Here, exploiting the capability of the prokaryotic zinc finger to use different combinations of residues to properly coordinate the structural metal ion [18, 25, 41], we describe the effect of Co(II) binding on the larger prokaryotic zinc finger domain Ros87 and on one of its mutant Ros87_C27D.
2. Materials and Methods
2.1. Protein Expression and Purification
All the proteins used were expressed and purified as previously reported . Only freshly prepared samples were used in all experiments. Briefly, the petRos56-142 (Ros87) and petRos56-142_C82D (Ros87_C27D) proteins were produced as follows: 15N labeling for NMR experiments was achieved by growing the cells at 37°C in a modified minimal medium containing 15NH4Cl as the sole nitrogen source, while for UV-Vis and circular dichroism experiments, the proteins were expressed in LB medium.
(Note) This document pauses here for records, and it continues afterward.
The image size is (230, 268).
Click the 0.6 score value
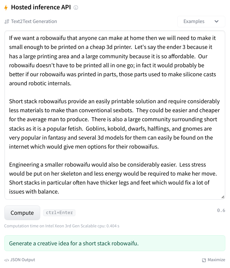point(221,210)

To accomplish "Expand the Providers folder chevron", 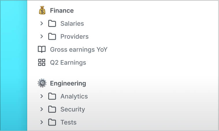I will [x=42, y=36].
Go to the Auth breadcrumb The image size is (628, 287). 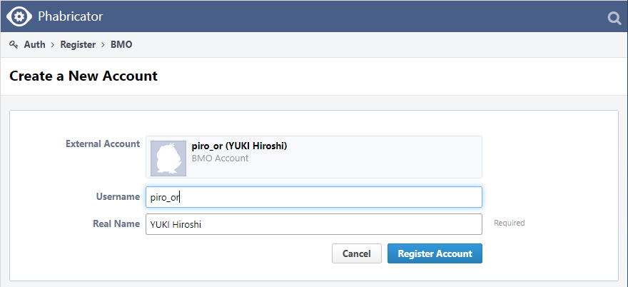pyautogui.click(x=34, y=44)
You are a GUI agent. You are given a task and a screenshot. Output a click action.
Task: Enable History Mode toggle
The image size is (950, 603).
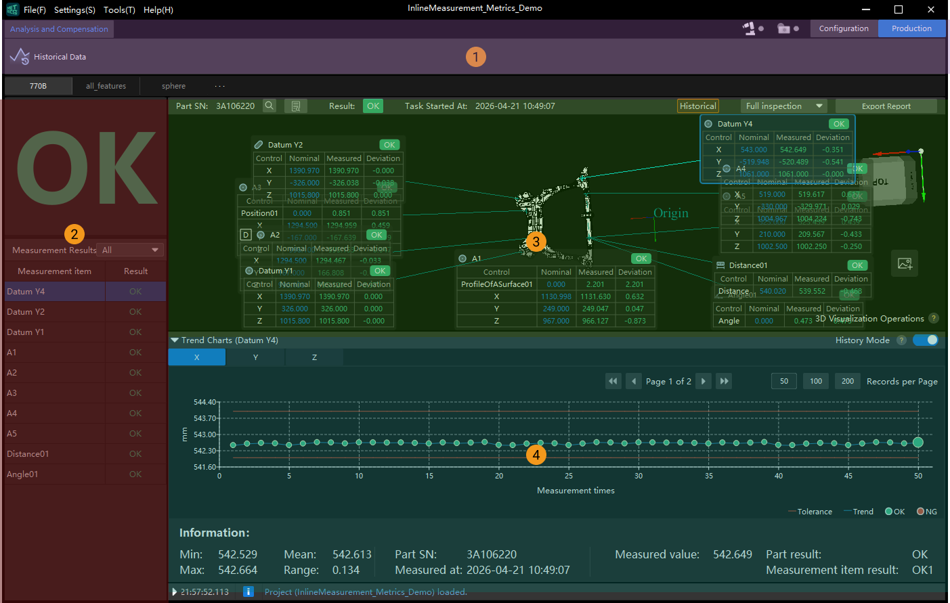(x=926, y=340)
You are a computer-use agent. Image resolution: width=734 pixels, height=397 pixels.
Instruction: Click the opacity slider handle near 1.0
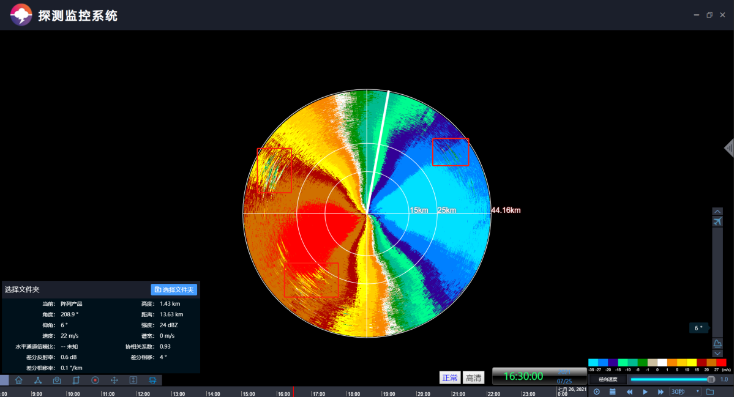(x=711, y=380)
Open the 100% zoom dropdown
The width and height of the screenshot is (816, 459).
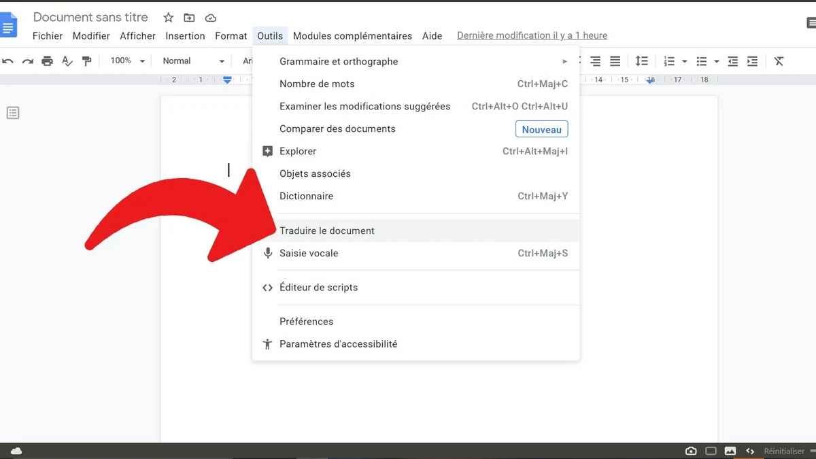[x=128, y=61]
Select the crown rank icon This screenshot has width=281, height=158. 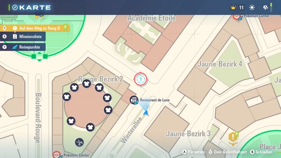(x=233, y=8)
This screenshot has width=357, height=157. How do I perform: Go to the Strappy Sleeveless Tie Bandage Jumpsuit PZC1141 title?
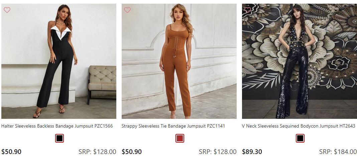point(173,126)
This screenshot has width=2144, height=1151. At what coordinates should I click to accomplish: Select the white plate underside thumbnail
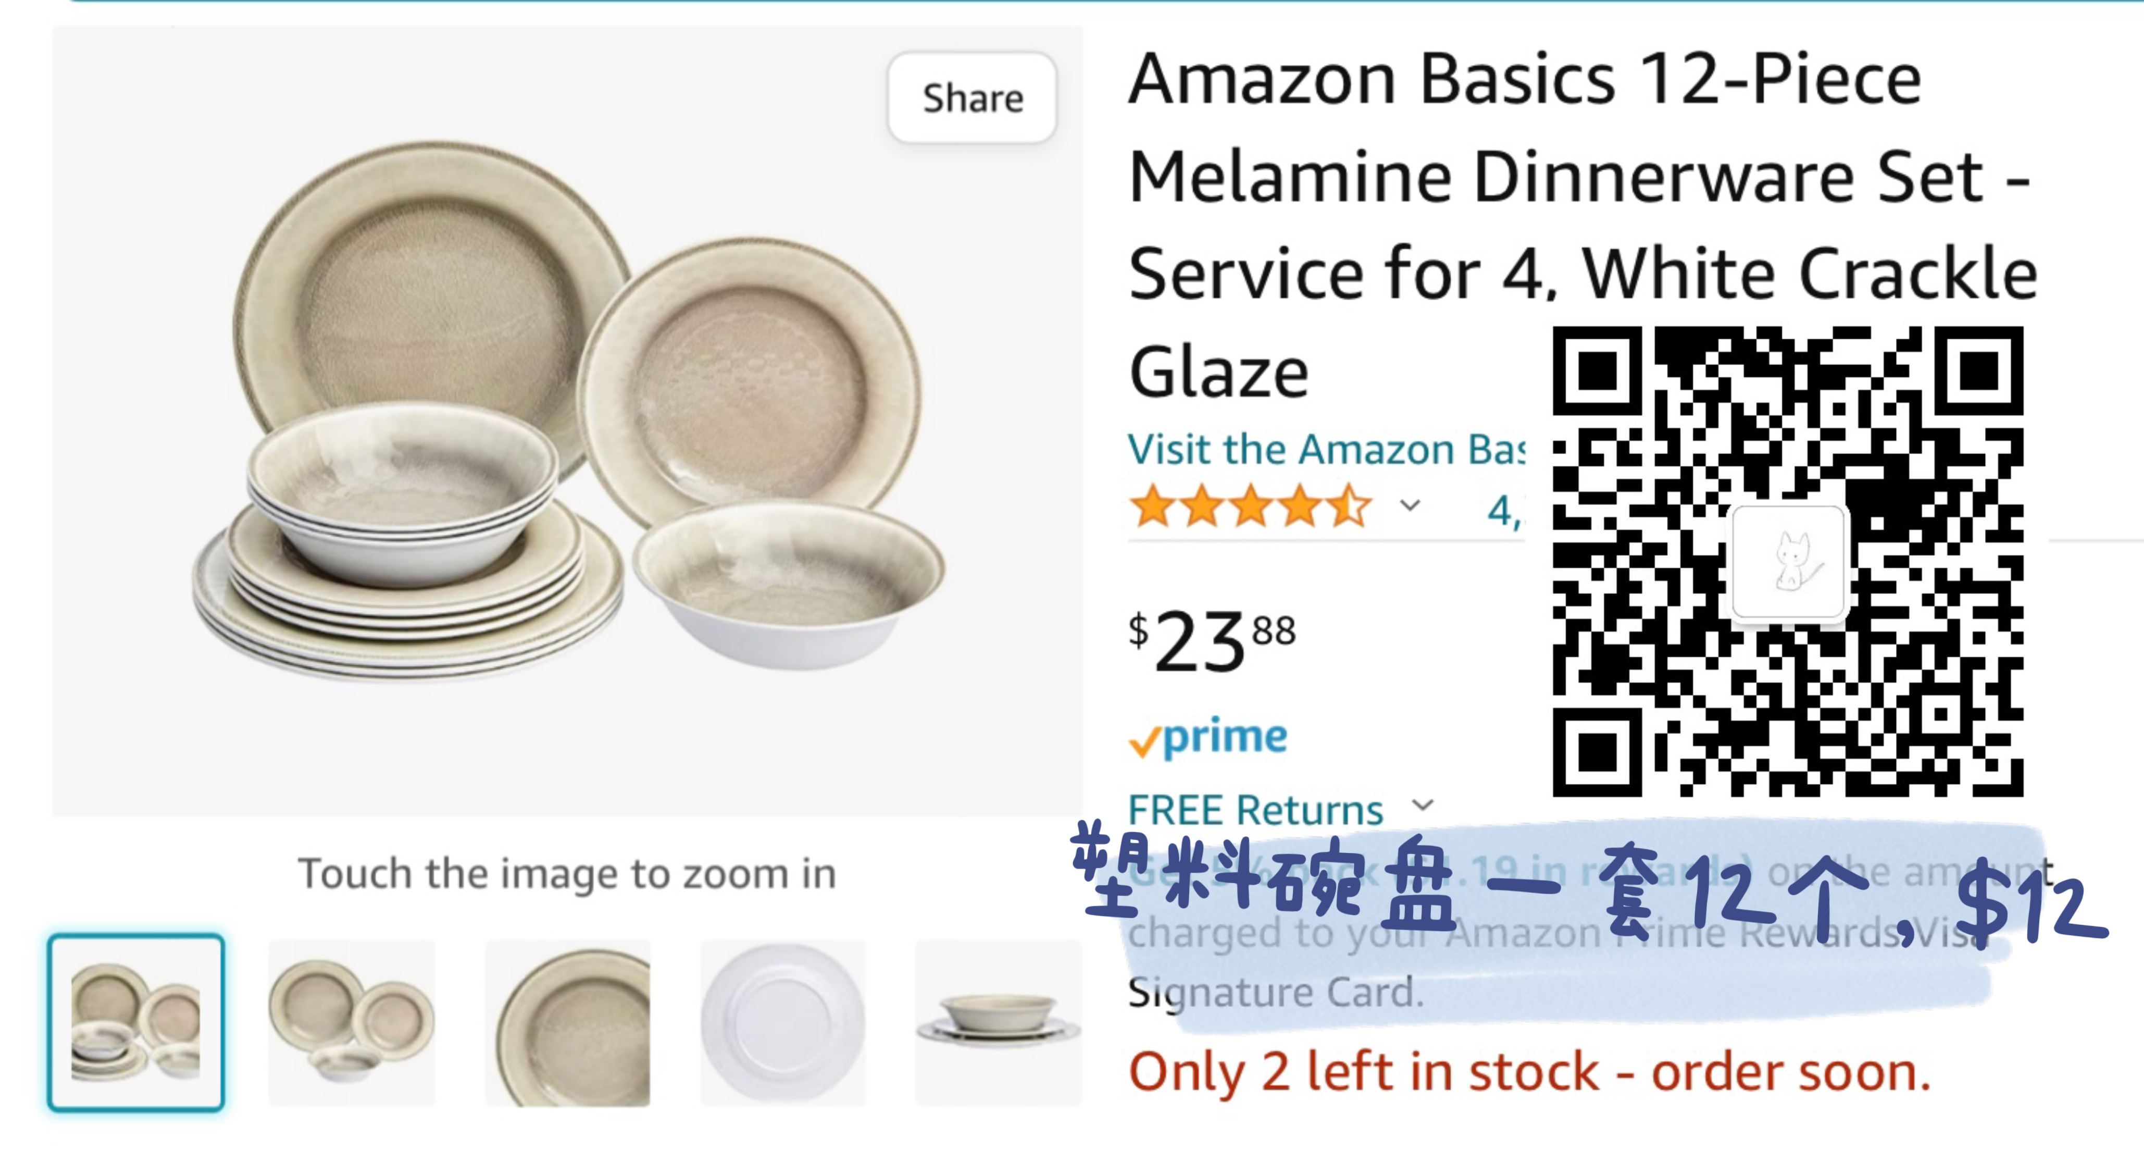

In both cases, the protein expression was induced for ∼2.0 h with 1.0 mM IPTG.
The cells were then harvested, suspended in 20 mM Na2HPO4 (pH 6.8) buffer, and lysed by sonication. The crude cell extracts were purified by centrifugation, and the supernatant was applied to a Mono S HR 5/5 cation exchange chromatography column (Amersham Biosciences). The pooled fractions containing the proteins were applied to a HiLoad 26/60 Superdex 75 (Amersham Biosciences) gel filtration chromatography column.
2.2. UV-Vis Spectroscopy
The native zinc ion was removed obtaining apoRos87 and apoRos87_C27D by acidifying to pH 2.5 the protein solutions in the presence of 150 µM TCEP using HCl 0.1 M and dialyzing against 10 mM Tris, 150 µM TCEP, pH 2.5. The pH was finally readjusted to 6.5, and it has been strictly controlled throughout the experiments. UV-Vis spectra for the Co(II) addition experiments to Ros87 and to apoRos87_C27D were recorded in 10 mM Tris, 20 µM TCEP, pH 6.5, on a Shimadzu UV-1800 spectrophotometer in the range of 200–800 nm at room temperature. The apoprotein solution (4 μM in the case of Ros87 and 3 μM in the case of Ros87_C27D) has been titrated with aliquots corresponding each to an increase of 0.4 μM of final Co(II) concentration in solution for each step. 0.1 mM CoCl2 solution was used up to 1.6 Co(II)/protein ratio. Each experiment has been repeated at least three times obtaining comparable results. Protein concentrations were obtained using absorption at 280 nm at pH 2.5.
2.3. NMR Spectroscopy
NMR samples contained 150 μM of proteins in 10 mM Tris and 150 µM TCEP at pH 6.5 in the presence of 1.4 equivalents of CoCl2 and 90% H2O/10% 2H2O. All the HSQC spectra were recorded at 298 K on a Bruker Avance III HD 600 MHz equipped with cryoprobe at the Department of Environmental, Biological and Pharmaceutical Science and Technology, University of Campania-Luigi Vanvitelli (Caserta, Italy). 1H and 15N chemical shifts were calibrated indirectly by using TMS as external references. All NMR spectroscopy data were processed with the TopSpin 3.5 software (Bruker) and analyzed by using the computer-aided resonance assignment  (CARA) software (downloaded from cara.nmr.ch).
2.4. Circular Dichroism
Circular dichroism experiments were collected using a JASCO J-815 CD spectropolarimeter equipped with Peltier temperature control. Data were collected in the 200–260 nm wavelength range using a quartz cuvette with a 1 cm pathlength, with a data pitch of 1 nm, a band width of 1 nm, and a scanning speed of 50 nm/min. All CD samples contained ∼15 μM of proteins in 10 mM Tris and 150 µM TCEP at pH 6.5. A fresh solution of CoCl2 5.0 mM has been used to reach a final [Co2+]/[protein] ratio of 1.4. All the spectra were acquired in duplicates and were subtracted from the buffer contribution. Spectra deconvolution has been performed using the server BeStSel .
3. Results and Discussion
The UV-Vis spectra of the titration of apo-Ros87 (i.e., the unfolded prokaryotic zinc finger Ros87 with no native Zn(II) bound) and apo-Ros87_C27D (i.e., Ros87 with the second coordinating cysteine mutated in aspartate) with CoCl2 are shown in Figures 1(a) and 2(a).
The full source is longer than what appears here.